Schuller: Die größte Herausforderung war, die verschiedenen Parameter möglichst richtig einzuordnen und daraus klare Entschlüsse zu formen. Wir mussten aus Gesetzen, Verordnungen und Gesundheitsdaten definieren, wie wir unsere Arbeitszeiten, Kontakte und das Homeoffice gestalten und wie wir allen Mitarbeitern ermöglichen etwa Arbeit und Kinderbetreuung kombinieren zu können. Vor allem aber ging es in den letzten Wochen auch darum, das möglichst optimale Datum für Beginn und Ende von diversen Massnahmen festzulegen. 

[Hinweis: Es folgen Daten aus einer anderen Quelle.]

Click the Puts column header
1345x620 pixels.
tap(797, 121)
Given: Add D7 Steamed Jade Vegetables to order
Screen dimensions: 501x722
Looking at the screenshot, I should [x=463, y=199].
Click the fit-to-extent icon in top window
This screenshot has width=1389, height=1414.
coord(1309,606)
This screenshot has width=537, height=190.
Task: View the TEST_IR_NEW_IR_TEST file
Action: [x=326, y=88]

Gab es bei Hueck auch einen Nachfragerückgang?

Schuller: Ja, es gibt einen Rückgang, aber keinen Einbruch - und wir liegen über den erwarteten Zahlen. Wir sind eher positiv überrascht, dass wir 2020 unser stärkstes erstes Quartal absolviert haben und auch der April noch über Budget lag. Hamsterkäufe gab es offenbar auch bei Aluminiumprofilen.

Trotzdem haben Sie Mitarbeiter in Kurzarbeit geschickt?

Schuller: Ja, wir haben Kurzarbeit eingeführt, jedoch nur in der Administration, nicht in der Produktion und im Lager. Aktuell gehen wir davon aus, dass wir in diesen Bereichen ohne Einschränkungen durch die Krise kommen werden, da wir auch laufend mit Brandschutzprüfungen beschäftigt sind.

Konnten Sie denn die Lieferkette in der Krise vollständig aufrechterhalten?

Schuller: Unser Hauptlieferant ist unsere Mutter, Hueck in Lüdenscheid, die genau wie wir bereits seit Mitte März mit sehr hohen Sicherheitsvorkehrungen arbeitet. Unsere frühzeitige und harte Reaktion hält unsere gruppeneigenen Produktionseinheiten in dreischichtigem Betrieb und selbst wenn ein gruppeneigener oder fremder Zulieferer zeitweise ausfallen würde, wären wir vorbereitet, denn wir haben unser Lager bis unter die Decke gefüllt.

Materialengpässe sind also ausgeschlossen?

Schuller: Bei Hueck gibt es keine Engpässe, weder bei Material noch bei Dienstleistungen.

Der Blick in die Zukunft - wie sieht der bei Ihnen aus?

Schuller: Ich blicke positiv in die Zukunft. Ich möchte das Leid vieler derzeit stark betroffenen Menschen nicht aus dem Fokus nehmen, wenn ich sage, dass diese Krise trotzdem auch eine Chance ist. Eine Chance, unser persönliches Verhalten zu überdenken und anzupassen, Umweltschutz und Nachhaltigkeit als Motoren und gestaltende Kräfte einer wiederauferstehenden Wirtschaft zu erkennen sowie regionale Produktion wieder zu forcieren. Wenn wir an unsere Anpassungsfähigkeit glauben und Transformation offen gegenüberstehen, werden wir mit höherer Lebensqualität und Freude die Zukunft beschreiten.